- _REQUIRED WORK_: Send back the line that contains "Instruction: Set Attach" and all lines following it through the end of the data below, exactly, omitting pictures.

(Stored data)
* * * * *

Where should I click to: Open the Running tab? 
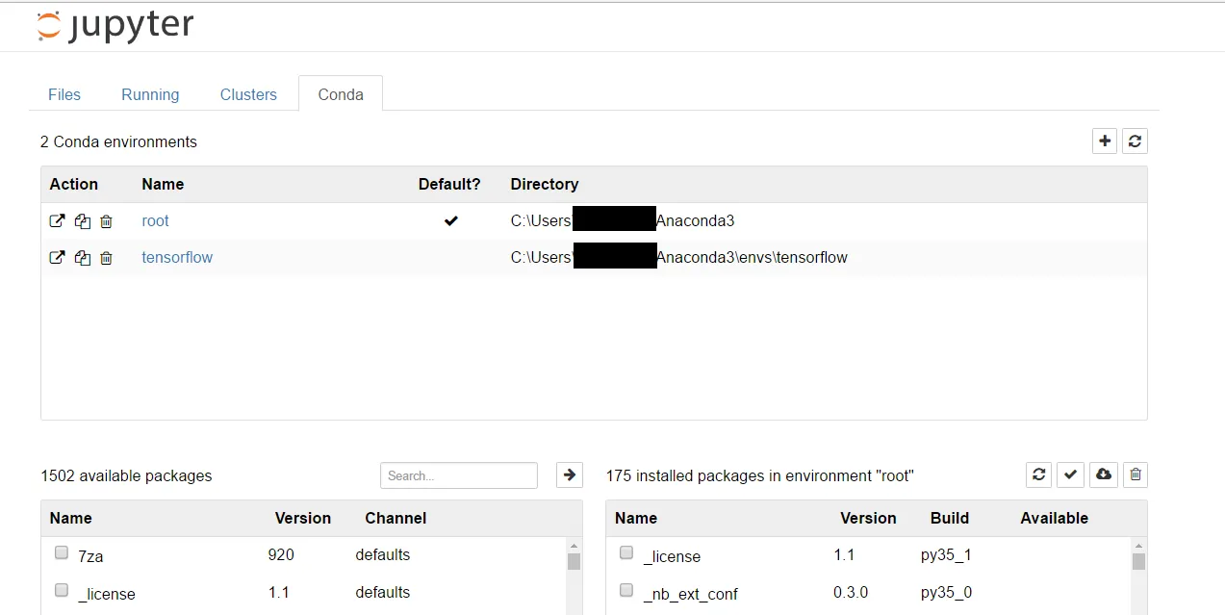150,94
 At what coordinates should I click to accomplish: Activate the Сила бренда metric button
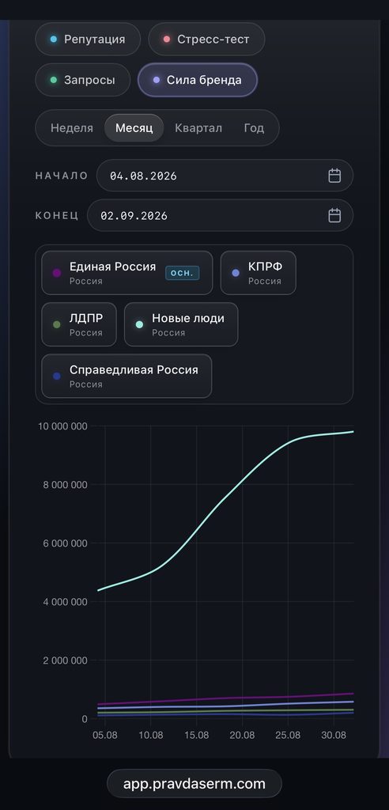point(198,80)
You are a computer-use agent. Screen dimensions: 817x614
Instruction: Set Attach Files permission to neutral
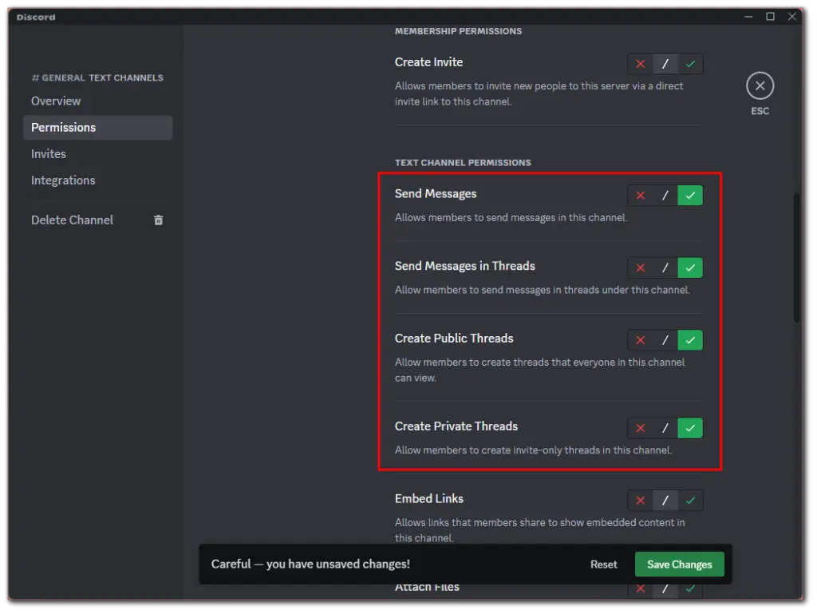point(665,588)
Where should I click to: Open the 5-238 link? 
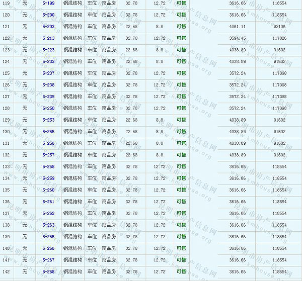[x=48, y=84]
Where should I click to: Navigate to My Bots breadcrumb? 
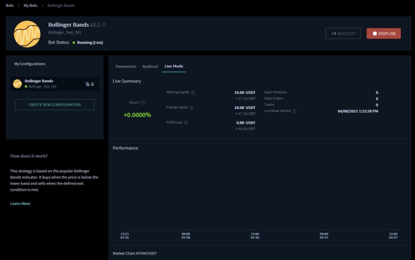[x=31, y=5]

* * * * *

- _OUTPUT FOR THIS TASK_:
Instruction: Set Attach Files permission to neutral
point(665,588)
Where should I click to: Open the 5-238 link? 
[x=48, y=84]
Where should I click to: Navigate to My Bots breadcrumb? 
[x=31, y=5]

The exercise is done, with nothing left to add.